- _TO DO_
(a) From the article on Orange County's haunted places, print the passage that begins at the words "Take a ghostly" and ends after "county’s creepiest sites.".
(b) In the article on Orange County's haunted places, who is named as founder of the California Ghost Hunters?
(c) Write the next part of the article on Orange County's haunted places, continuing from its final sentence.

[begin PASSAGE SHOWN]

Take a ghostly Coast tour of Orange County's most haunted places... if you dare.

Los Rios Street

PHOTO BY RALPH PALUMBO

S

tart asking questions about seemingly innocuous locations across Orange County, and you’ll be surprised at what you hear. From Yorba Linda to San Juan Capistrano, some legends just refuse to die. Just ask an area local about this building or that wilderness park, and you may hear tales of an age-old massacre or some other tragedy involving death. But these tales are usually only the beginning. Stories of vivid apparitions (more than one of them women whose lives may have been cut short), strange thumping noises and even a spinning, floating head are what keep these figures of the past alive and kicking. This Halloween season, as the sun sets earlier and the night air howls, take a peek into OC’s darker side with the help of our guide to the county’s creepiest sites.

Los Rios Street
A lady with long, dark hair wearing a white gown stares at you from beneath a pepper tree in San Juan Capistrano. Speculation runs wide regarding her identity. Some say she was once a convicted killer, others say a witch or even La Llorona, the traveling spirit from Mexico looking for her lost children. There are so many possibilities in downtown San Juan Capistrano, which is home to a host of paranormal activity according to Matt Harvey, founder of the California Ghost Hunters. To him the Lady in White is part of a greater whole, perhaps connected to the nearby Mission San Juan Capistrano.

“This is a great example of California’s rich history,” Harvey says. “It has a mix of Spanish and Indian history and all the legends and culture they bring. Their presence stays with us and that’s why it is so active here.”

[end PASSAGE SHOWN]
[begin COLLECTED MATERIAL]

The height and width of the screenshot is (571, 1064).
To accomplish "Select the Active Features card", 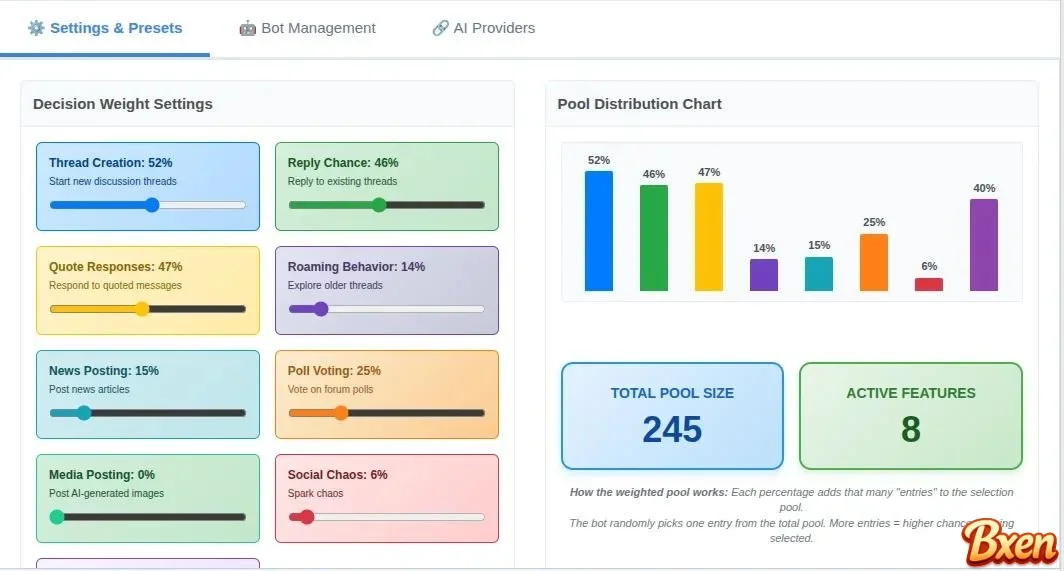I will tap(910, 416).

[end COLLECTED MATERIAL]

- _RESPONSES FOR EACH TASK_
(a)
Take a ghostly Coast tour of Orange County's most haunted places... if you dare.

Los Rios Street

PHOTO BY RALPH PALUMBO

S

tart asking questions about seemingly innocuous locations across Orange County, and you’ll be surprised at what you hear. From Yorba Linda to San Juan Capistrano, some legends just refuse to die. Just ask an area local about this building or that wilderness park, and you may hear tales of an age-old massacre or some other tragedy involving death. But these tales are usually only the beginning. Stories of vivid apparitions (more than one of them women whose lives may have been cut short), strange thumping noises and even a spinning, floating head are what keep these figures of the past alive and kicking. This Halloween season, as the sun sets earlier and the night air howls, take a peek into OC’s darker side with the help of our guide to the county’s creepiest sites.

(b) Matt Harvey

(c)
Find the pepper tree located along Los Rios Street near the railroad tracks in downtown San Juan Capistrano.

 
El Adobe De Capistrano Restaurant

PHOTO BY RALPH PALUMBO

El Adobe De Capistrano Restaurant
This historical landmark has an unusual history: part aged juzgado (court and jail); part 200-year-old-plus home. Today it is a restaurant, where the jail cell is now a wine cellar and a private dining area, and another ghostly legend stalks. This legend has no name, just a headless monk sometimes carrying an ax, walking by on late nights.

Spooky and bizarre, says Stacy Strausbaugh, special events coordinator for the restaurant. “I never understood the legend. They never had any executions here… Not sure why a monk would want to kill anyone, or even carry an ax,” she says.

Perhaps it is best to leave it to the imaginations of its visitors, who have also reported seeing the White Lady of Rios Street peering through the windows. The El Adobe does not hide its haunted heritage – it proudly celebrates it at a special dinner event every Halloween.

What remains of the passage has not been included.